According to the police, the man claimed that he “grew frustrated” after being detained for several hours and so he decided to set fire to the building.
During the midday hours of Saturday, fire ripped through the station which served as the headquarters for the force’s Regional Police Division 4 ‘A’ and also housed the office of the regional commander.
The devastating fire, which reportedly started in the eastern section of the compound at about 11:06 hrs, destroyed more than 80 per cent of the station, including the Property Room, Inquires Office, Traffic Department and Officers’ Mess Hall.
Guns and ammunition were safely removed from the buildings before the fire could spread. Standing are the police barracks at the western section of the compound, the “clay brick” Impact Base building, and the lockups.

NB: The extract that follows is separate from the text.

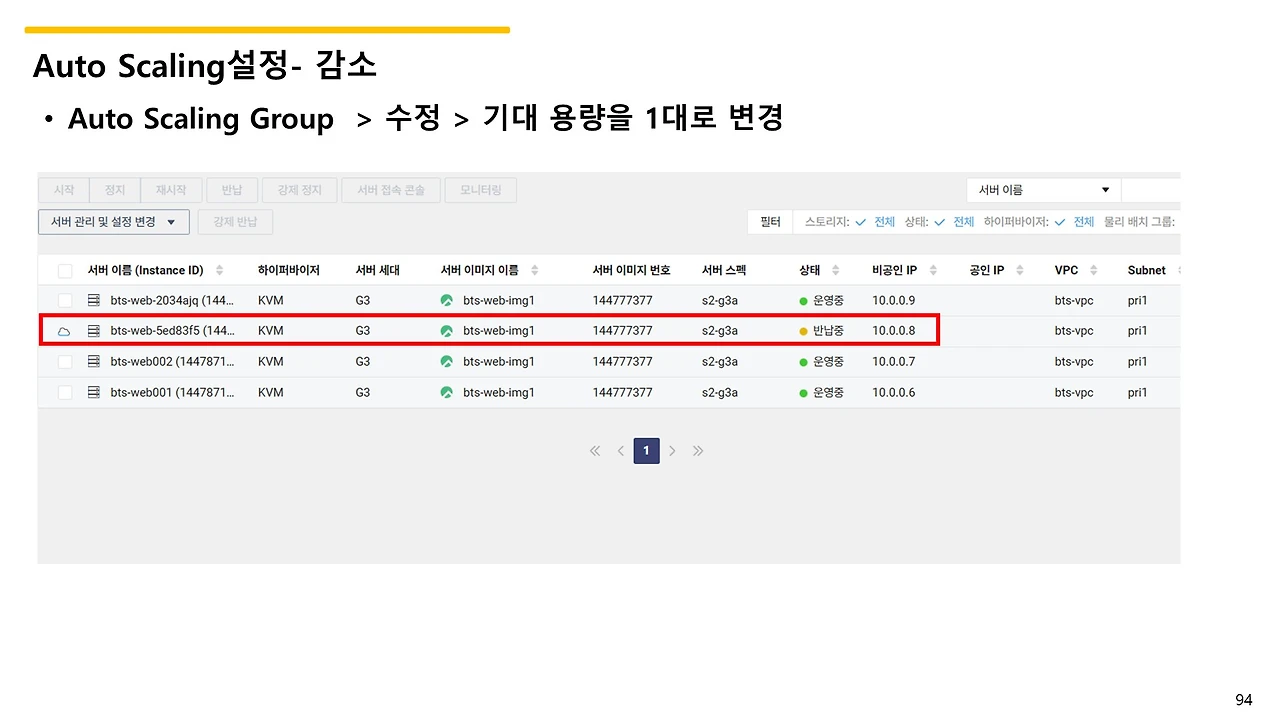This screenshot has height=720, width=1280.
Task: Click the search input field beside 서버 이름
Action: (1151, 190)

Greene was one of 16 persons in custody at the time of the fire, and they, along with the ranks who were on duty, were able to safely exit the compound. There were no reports of serious injury or loss of life. The prisoners were later transferred to the Sparendaam Police Station.
The force, in its statement on Sunday, disclosed that Greene was arrested early Saturday morning and placed in the lockups for an alleged robbery under arms. The statement alleged that he told investigators during his alleged confession that his motive for starting the fire was because he became “frustrated” after being detained for several hours.
The GPF, in sparing no effort to ascertain the circumstances surrounding the fire, had questioned several of the persons who were in the Brickdam lockups at the time of the fire and two of them provided investigators with a lead.
The release said the two prisoners claimed that after the fire was seen and they were taken out of the cells and escorted to the Sparendaam Police Station, they were placed in a cell with Greene.
“The duo said Greene told them that he took a piece of sponge, wrapped it up on a piece of wire which he lit, and pushed it through a ventilation hole in the cell over to a part that had some documents and it caught afire,” the release added.
Following this revelation, Greene was then video interviewed/questioned by detectives during which he “confessed” and told investigators that he tore off a piece of sponge from a mattress in the cell that he was in, hooked it on a piece of wire, and lit same with a cigarette lighter which he then pushed through a ventilation hole in the cell at Brickdam.
Commissioner of Police (ag), Nigel Hoppie, had said on Saturday that the tragedy will not slow down the operations of the GPF. “That will not deter us; we have already started immediately to put systems in place to ensure that we are keeping with our mandate of service and protection to the citizens,” he had said, adding:
“We lost several buildings; we lost also vehicles. Some are from matters under investigation, while others were vehicles that were destroyed. Some, in a significant way, belong to the GPF.”
Commissioner Hoppie further explained that because most ranks were conducting patrol duties at the time of the fire, none of the “operable vehicles” were damaged.
The Brickdam Police Station housed 398 ranks belonging to the Commander’s Office, Traffic, Impact Base, and CID.
Commissioner Hoppie committed to members of the public that there should be “no fear” about the force’s ability to react to any public issue that requires the intervention of ranks from the Brickdam Police Station.
“We all know police operations depend on our records. As it is, we have to do an inventory into what records we would have lost to the fire. But operationally, we will be able to continue our day-to-day operations in the streets of Georgetown, because our ranks were on the road on patrol when the incident occurred. All of our operational vehicles were saved, so, we don’t have an issue in providing that service for the community,” said the Police Commissioner.